### Quoted passage

▶

Valborg Eriksdotter (1545-1580), was the royal mistress of Magnus, Duke of Östergötland, between 1560 and 1567. She was the only official mistress of Magnus with the exception of Anna von Haugwitz. She was the mother of the acknowledged illegitimate daughter of Magnus, Lucretia Magnusdotter (Gyllenhielm). 

Valborg Eriksdotter background is unconfirmed, but she is believed to be the daughter of a vicar. It is noted that she could read and write, which was not common at the time. She became the official mistress of Magnus in 1560, and followed him to Vadstena when he left court to reside at Vadstena Castle as duke of Ostrogothia. In 1563, Magnus became mentally ill, and his brother, Eric XIV of Sweden, gave her many gifts to make her stay with Magnus during his illness. She demanded, and was granted, an entire private floor as residence for her and her children at Vadstena Castle. She also visited the court at Stockholm, and she is believed to be the unidentified royal mistress who were mentioned as a friend of Karin Månsdotter during the Sture Murders in 1567. She was still the mistress of Magnus at Nyköping Castle the autumn of 1567, but by November, the relationship seem to have been terminated.

◀

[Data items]
▶

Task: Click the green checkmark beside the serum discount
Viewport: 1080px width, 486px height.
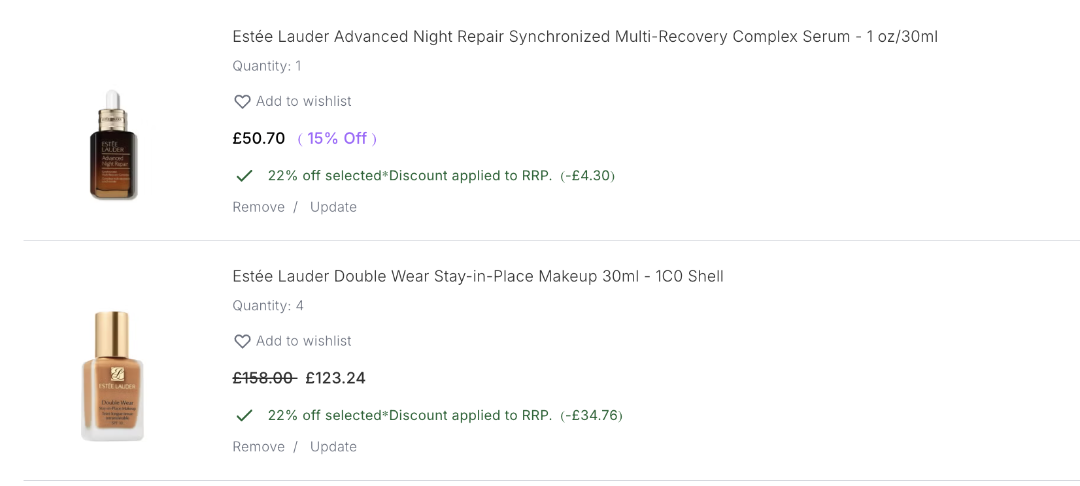Action: [244, 176]
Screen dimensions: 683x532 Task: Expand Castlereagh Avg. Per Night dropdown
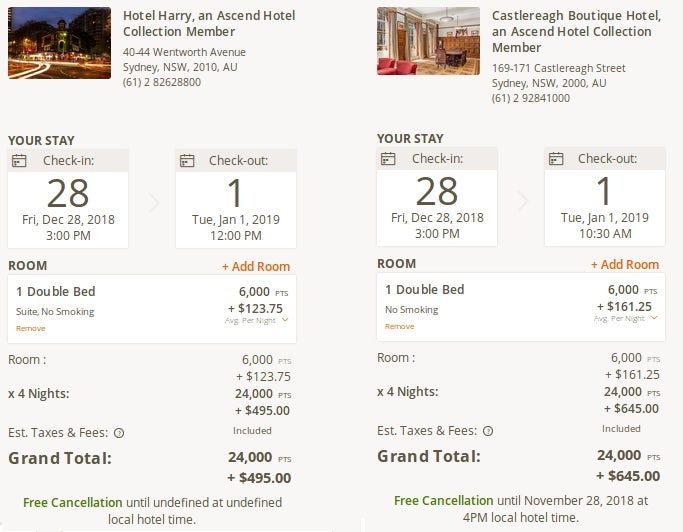click(x=654, y=318)
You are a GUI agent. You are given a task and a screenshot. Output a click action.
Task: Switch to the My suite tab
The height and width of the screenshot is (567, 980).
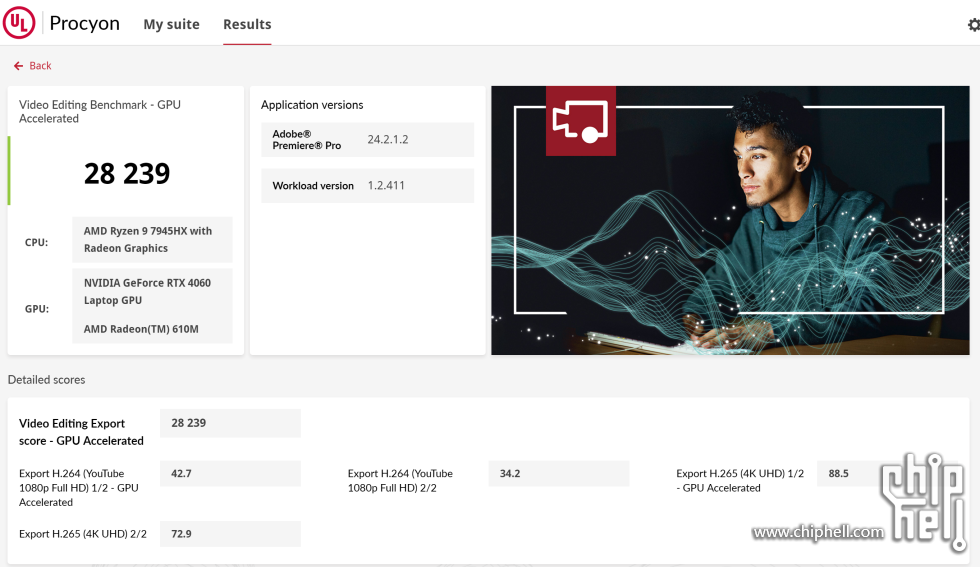click(x=171, y=24)
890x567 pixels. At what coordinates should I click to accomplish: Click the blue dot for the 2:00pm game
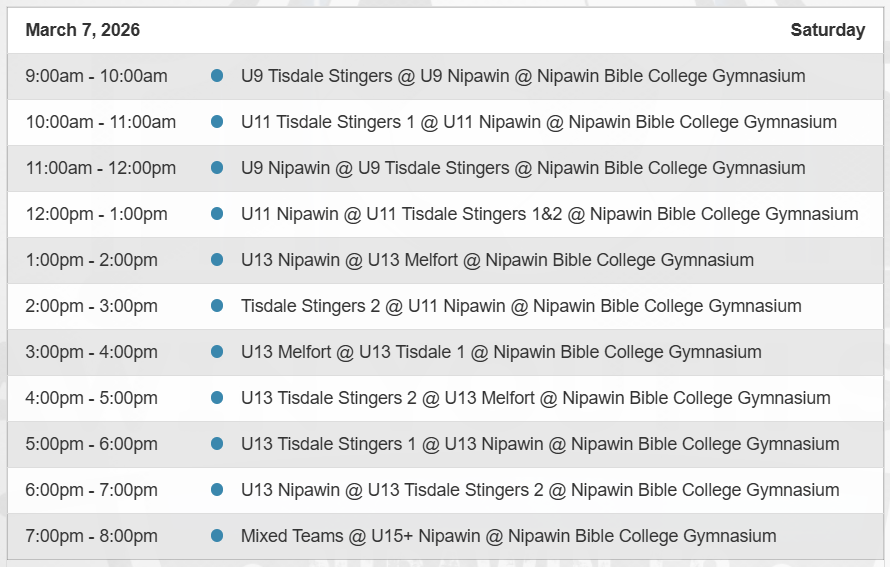(217, 306)
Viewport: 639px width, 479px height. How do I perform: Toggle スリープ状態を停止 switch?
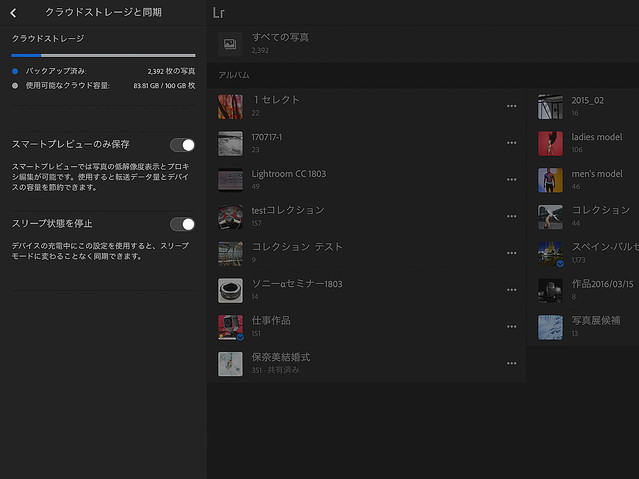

◀

### Stated problem A
Summarize the passage on Valborg Eriksdotter in two sentences.
### Stated problem B
Retype the passage on Valborg Eriksdotter from "Valborg Eriksdotter (1545-1580), was" to "Lucretia Magnusdotter (Gyllenhielm).".
The data items are material separate from the passage on Valborg Eriksdotter.

### Result A
Valborg Eriksdotter, believed to be the daughter of a vicar, was the official mistress of Magnus, Duke of Östergötland, from 1560 and the mother of his acknowledged illegitimate daughter, Lucretia Magnusdotter. She followed Magnus to Vadstena Castle, stayed with him during his mental illness after receiving many gifts from Eric XIV, and remained his mistress until the relationship appears to have ended by November 1567.

### Result B
Valborg Eriksdotter (1545-1580), was the royal mistress of Magnus, Duke of Östergötland, between 1560 and 1567. She was the only official mistress of Magnus with the exception of Anna von Haugwitz. She was the mother of the acknowledged illegitimate daughter of Magnus, Lucretia Magnusdotter (Gyllenhielm).